* **Records from a data source**:
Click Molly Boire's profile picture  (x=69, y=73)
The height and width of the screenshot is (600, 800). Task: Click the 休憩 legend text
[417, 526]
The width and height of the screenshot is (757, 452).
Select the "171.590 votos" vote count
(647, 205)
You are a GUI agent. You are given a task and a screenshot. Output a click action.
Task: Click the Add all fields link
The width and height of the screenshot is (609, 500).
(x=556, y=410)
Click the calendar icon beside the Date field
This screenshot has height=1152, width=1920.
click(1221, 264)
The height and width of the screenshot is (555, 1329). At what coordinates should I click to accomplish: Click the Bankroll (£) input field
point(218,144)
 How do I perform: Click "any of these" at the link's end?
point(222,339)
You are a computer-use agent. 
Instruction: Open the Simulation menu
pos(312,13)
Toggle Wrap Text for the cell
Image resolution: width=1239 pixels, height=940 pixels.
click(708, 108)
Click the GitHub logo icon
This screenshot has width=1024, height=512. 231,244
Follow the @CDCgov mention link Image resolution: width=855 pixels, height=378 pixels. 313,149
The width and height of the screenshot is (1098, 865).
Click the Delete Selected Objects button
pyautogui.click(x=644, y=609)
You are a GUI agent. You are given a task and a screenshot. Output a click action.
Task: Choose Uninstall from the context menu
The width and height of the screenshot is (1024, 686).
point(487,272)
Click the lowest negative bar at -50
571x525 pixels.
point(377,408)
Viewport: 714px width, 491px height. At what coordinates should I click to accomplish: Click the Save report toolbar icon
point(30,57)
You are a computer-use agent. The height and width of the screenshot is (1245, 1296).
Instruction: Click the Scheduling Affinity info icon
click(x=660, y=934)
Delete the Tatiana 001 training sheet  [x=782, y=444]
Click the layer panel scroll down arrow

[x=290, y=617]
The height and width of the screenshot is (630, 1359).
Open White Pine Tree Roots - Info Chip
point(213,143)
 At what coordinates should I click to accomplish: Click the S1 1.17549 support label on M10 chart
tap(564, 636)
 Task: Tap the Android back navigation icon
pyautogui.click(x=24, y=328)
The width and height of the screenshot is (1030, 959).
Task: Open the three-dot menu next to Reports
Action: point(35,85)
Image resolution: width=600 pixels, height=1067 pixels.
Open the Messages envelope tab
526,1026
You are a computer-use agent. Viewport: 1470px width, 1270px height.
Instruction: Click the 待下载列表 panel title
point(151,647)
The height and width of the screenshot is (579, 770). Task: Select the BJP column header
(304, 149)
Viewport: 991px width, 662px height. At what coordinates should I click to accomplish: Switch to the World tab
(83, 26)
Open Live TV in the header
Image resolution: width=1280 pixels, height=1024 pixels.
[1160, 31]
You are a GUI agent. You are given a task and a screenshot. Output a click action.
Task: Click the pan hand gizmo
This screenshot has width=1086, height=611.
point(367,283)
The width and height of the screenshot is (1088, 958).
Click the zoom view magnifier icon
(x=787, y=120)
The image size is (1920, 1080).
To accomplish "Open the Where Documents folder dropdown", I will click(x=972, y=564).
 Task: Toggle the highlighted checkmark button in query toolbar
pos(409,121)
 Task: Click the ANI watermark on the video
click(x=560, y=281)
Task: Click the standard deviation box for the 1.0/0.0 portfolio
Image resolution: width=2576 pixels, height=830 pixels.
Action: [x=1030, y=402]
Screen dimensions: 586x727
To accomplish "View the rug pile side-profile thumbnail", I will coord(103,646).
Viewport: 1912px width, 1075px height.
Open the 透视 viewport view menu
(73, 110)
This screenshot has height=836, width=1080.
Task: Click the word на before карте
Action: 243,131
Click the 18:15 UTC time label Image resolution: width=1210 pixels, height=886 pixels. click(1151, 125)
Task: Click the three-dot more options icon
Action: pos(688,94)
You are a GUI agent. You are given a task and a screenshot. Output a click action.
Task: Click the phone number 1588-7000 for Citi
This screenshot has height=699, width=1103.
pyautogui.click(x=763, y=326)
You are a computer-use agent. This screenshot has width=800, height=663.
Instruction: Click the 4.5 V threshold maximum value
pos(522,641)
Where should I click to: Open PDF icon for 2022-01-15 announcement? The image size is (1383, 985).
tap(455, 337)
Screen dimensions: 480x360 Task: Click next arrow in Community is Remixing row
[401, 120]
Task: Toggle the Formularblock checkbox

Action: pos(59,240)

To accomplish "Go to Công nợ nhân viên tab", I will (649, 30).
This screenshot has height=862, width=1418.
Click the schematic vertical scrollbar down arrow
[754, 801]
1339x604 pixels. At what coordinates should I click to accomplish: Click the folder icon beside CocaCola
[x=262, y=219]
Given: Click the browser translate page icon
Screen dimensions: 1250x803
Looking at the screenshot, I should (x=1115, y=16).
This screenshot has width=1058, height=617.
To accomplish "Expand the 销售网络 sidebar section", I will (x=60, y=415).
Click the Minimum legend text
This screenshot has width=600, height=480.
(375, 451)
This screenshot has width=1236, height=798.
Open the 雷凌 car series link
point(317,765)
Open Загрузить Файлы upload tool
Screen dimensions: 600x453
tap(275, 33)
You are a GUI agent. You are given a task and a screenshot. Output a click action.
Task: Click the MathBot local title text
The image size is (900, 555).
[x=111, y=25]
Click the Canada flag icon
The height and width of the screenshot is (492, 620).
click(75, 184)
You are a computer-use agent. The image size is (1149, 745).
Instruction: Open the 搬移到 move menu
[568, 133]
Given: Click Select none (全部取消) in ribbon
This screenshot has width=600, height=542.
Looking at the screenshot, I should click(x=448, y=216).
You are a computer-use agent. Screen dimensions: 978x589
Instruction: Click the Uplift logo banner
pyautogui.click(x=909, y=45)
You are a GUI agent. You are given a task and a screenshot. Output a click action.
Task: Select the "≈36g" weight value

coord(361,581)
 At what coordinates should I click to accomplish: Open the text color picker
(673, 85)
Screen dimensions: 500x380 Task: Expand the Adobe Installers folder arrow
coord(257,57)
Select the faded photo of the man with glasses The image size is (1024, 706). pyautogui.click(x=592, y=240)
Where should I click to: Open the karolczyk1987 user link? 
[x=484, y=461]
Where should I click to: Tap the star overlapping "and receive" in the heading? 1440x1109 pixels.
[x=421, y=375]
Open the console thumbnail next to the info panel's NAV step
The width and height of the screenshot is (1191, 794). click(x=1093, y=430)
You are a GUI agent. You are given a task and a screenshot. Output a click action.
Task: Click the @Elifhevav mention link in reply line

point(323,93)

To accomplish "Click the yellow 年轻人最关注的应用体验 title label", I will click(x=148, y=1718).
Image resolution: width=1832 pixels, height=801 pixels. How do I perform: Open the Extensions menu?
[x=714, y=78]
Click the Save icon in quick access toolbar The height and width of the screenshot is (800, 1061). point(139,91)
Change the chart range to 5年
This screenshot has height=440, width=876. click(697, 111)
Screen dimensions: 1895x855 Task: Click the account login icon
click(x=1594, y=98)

* **Instructions to follow**:
Repeat the data verbatim.

* **Response area**:
Click Molly Boire's profile picture  (x=69, y=73)
The height and width of the screenshot is (600, 800). Task: Click the 休憩 legend text
[417, 526]
The width and height of the screenshot is (757, 452).
Select the "171.590 votos" vote count
(647, 205)
You are a GUI agent. You are given a task and a screenshot. Output a click action.
Task: Click the Add all fields link
The width and height of the screenshot is (609, 500).
(x=556, y=410)
Click the calendar icon beside the Date field
This screenshot has height=1152, width=1920.
click(1221, 264)
The height and width of the screenshot is (555, 1329). At what coordinates should I click to accomplish: Click the Bankroll (£) input field
point(218,144)
 How do I perform: Click "any of these" at the link's end?
point(222,339)
You are a computer-use agent. 
Instruction: Open the Simulation menu
pos(312,13)
Toggle Wrap Text for the cell
Image resolution: width=1239 pixels, height=940 pixels.
click(708, 108)
Click the GitHub logo icon
This screenshot has width=1024, height=512. 231,244
Follow the @CDCgov mention link Image resolution: width=855 pixels, height=378 pixels. 313,149
The width and height of the screenshot is (1098, 865).
Click the Delete Selected Objects button
pyautogui.click(x=644, y=609)
You are a GUI agent. You are given a task and a screenshot. Output a click action.
Task: Choose Uninstall from the context menu
The width and height of the screenshot is (1024, 686).
point(487,272)
Click the lowest negative bar at -50
571x525 pixels.
point(377,408)
Viewport: 714px width, 491px height. At what coordinates should I click to accomplish: Click the Save report toolbar icon
point(30,57)
You are a computer-use agent. The height and width of the screenshot is (1245, 1296).
Instruction: Click the Scheduling Affinity info icon
click(x=660, y=934)
Delete the Tatiana 001 training sheet  [x=782, y=444]
Click the layer panel scroll down arrow

[x=290, y=617]
The height and width of the screenshot is (630, 1359).
Open White Pine Tree Roots - Info Chip
point(213,143)
 At what coordinates should I click to accomplish: Click the S1 1.17549 support label on M10 chart
tap(564, 636)
 Task: Tap the Android back navigation icon
pyautogui.click(x=24, y=328)
The width and height of the screenshot is (1030, 959).
Task: Open the three-dot menu next to Reports
Action: point(35,85)
Image resolution: width=600 pixels, height=1067 pixels.
Open the Messages envelope tab
526,1026
You are a computer-use agent. Viewport: 1470px width, 1270px height.
Instruction: Click the 待下载列表 panel title
point(151,647)
The height and width of the screenshot is (579, 770). Task: Select the BJP column header
(304, 149)
Viewport: 991px width, 662px height. At what coordinates should I click to accomplish: Switch to the World tab
(83, 26)
Open Live TV in the header
Image resolution: width=1280 pixels, height=1024 pixels.
[1160, 31]
You are a GUI agent. You are given a task and a screenshot. Output a click action.
Task: Click the pan hand gizmo
This screenshot has width=1086, height=611.
point(367,283)
The width and height of the screenshot is (1088, 958).
Click the zoom view magnifier icon
(x=787, y=120)
The image size is (1920, 1080).
To accomplish "Open the Where Documents folder dropdown", I will click(x=972, y=564).
 Task: Toggle the highlighted checkmark button in query toolbar
pos(409,121)
 Task: Click the ANI watermark on the video
click(x=560, y=281)
Task: Click the standard deviation box for the 1.0/0.0 portfolio
Image resolution: width=2576 pixels, height=830 pixels.
Action: [x=1030, y=402]
Screen dimensions: 586x727
To accomplish "View the rug pile side-profile thumbnail", I will coord(103,646).
Viewport: 1912px width, 1075px height.
Open the 透视 viewport view menu
(73, 110)
This screenshot has height=836, width=1080.
Task: Click the word на before карте
Action: 243,131
Click the 18:15 UTC time label Image resolution: width=1210 pixels, height=886 pixels. click(1151, 125)
Task: Click the three-dot more options icon
Action: pos(688,94)
You are a GUI agent. You are given a task and a screenshot. Output a click action.
Task: Click the phone number 1588-7000 for Citi
This screenshot has height=699, width=1103.
pyautogui.click(x=763, y=326)
You are a computer-use agent. This screenshot has width=800, height=663.
Instruction: Click the 4.5 V threshold maximum value
pos(522,641)
Where should I click to: Open PDF icon for 2022-01-15 announcement? The image size is (1383, 985).
tap(455, 337)
Screen dimensions: 480x360 Task: Click next arrow in Community is Remixing row
[401, 120]
Task: Toggle the Formularblock checkbox

Action: pos(59,240)

To accomplish "Go to Công nợ nhân viên tab", I will (649, 30).
This screenshot has height=862, width=1418.
Click the schematic vertical scrollbar down arrow
[754, 801]
1339x604 pixels. At what coordinates should I click to accomplish: Click the folder icon beside CocaCola
[x=262, y=219]
Given: Click the browser translate page icon
Screen dimensions: 1250x803
Looking at the screenshot, I should (x=1115, y=16).
This screenshot has width=1058, height=617.
To accomplish "Expand the 销售网络 sidebar section", I will (x=60, y=415).
Click the Minimum legend text
This screenshot has width=600, height=480.
(375, 451)
This screenshot has width=1236, height=798.
Open the 雷凌 car series link
point(317,765)
Open Загрузить Файлы upload tool
Screen dimensions: 600x453
tap(275, 33)
You are a GUI agent. You are given a task and a screenshot. Output a click action.
Task: Click the MathBot local title text
The image size is (900, 555).
[x=111, y=25]
Click the Canada flag icon
The height and width of the screenshot is (492, 620).
click(75, 184)
You are a computer-use agent. The image size is (1149, 745).
Instruction: Open the 搬移到 move menu
[568, 133]
Given: Click Select none (全部取消) in ribbon
This screenshot has width=600, height=542.
Looking at the screenshot, I should click(x=448, y=216).
You are a computer-use agent. Screen dimensions: 978x589
Instruction: Click the Uplift logo banner
pyautogui.click(x=909, y=45)
You are a GUI agent. You are given a task and a screenshot. Output a click action.
Task: Select the "≈36g" weight value

coord(361,581)
 At what coordinates should I click to accomplish: Open the text color picker
(673, 85)
Screen dimensions: 500x380 Task: Expand the Adobe Installers folder arrow
coord(257,57)
Select the faded photo of the man with glasses The image size is (1024, 706). pyautogui.click(x=592, y=240)
Where should I click to: Open the karolczyk1987 user link? 
[x=484, y=461]
Where should I click to: Tap the star overlapping "and receive" in the heading? 1440x1109 pixels.
[x=421, y=375]
Open the console thumbnail next to the info panel's NAV step
The width and height of the screenshot is (1191, 794). click(x=1093, y=430)
You are a GUI agent. You are given a task and a screenshot. Output a click action.
Task: Click the @Elifhevav mention link in reply line

point(323,93)

To accomplish "Click the yellow 年轻人最关注的应用体验 title label", I will click(x=148, y=1718).
Image resolution: width=1832 pixels, height=801 pixels. How do I perform: Open the Extensions menu?
[x=714, y=78]
Click the Save icon in quick access toolbar The height and width of the screenshot is (800, 1061). point(139,91)
Change the chart range to 5年
This screenshot has height=440, width=876. click(697, 111)
Screen dimensions: 1895x855 Task: Click the account login icon
click(x=1594, y=98)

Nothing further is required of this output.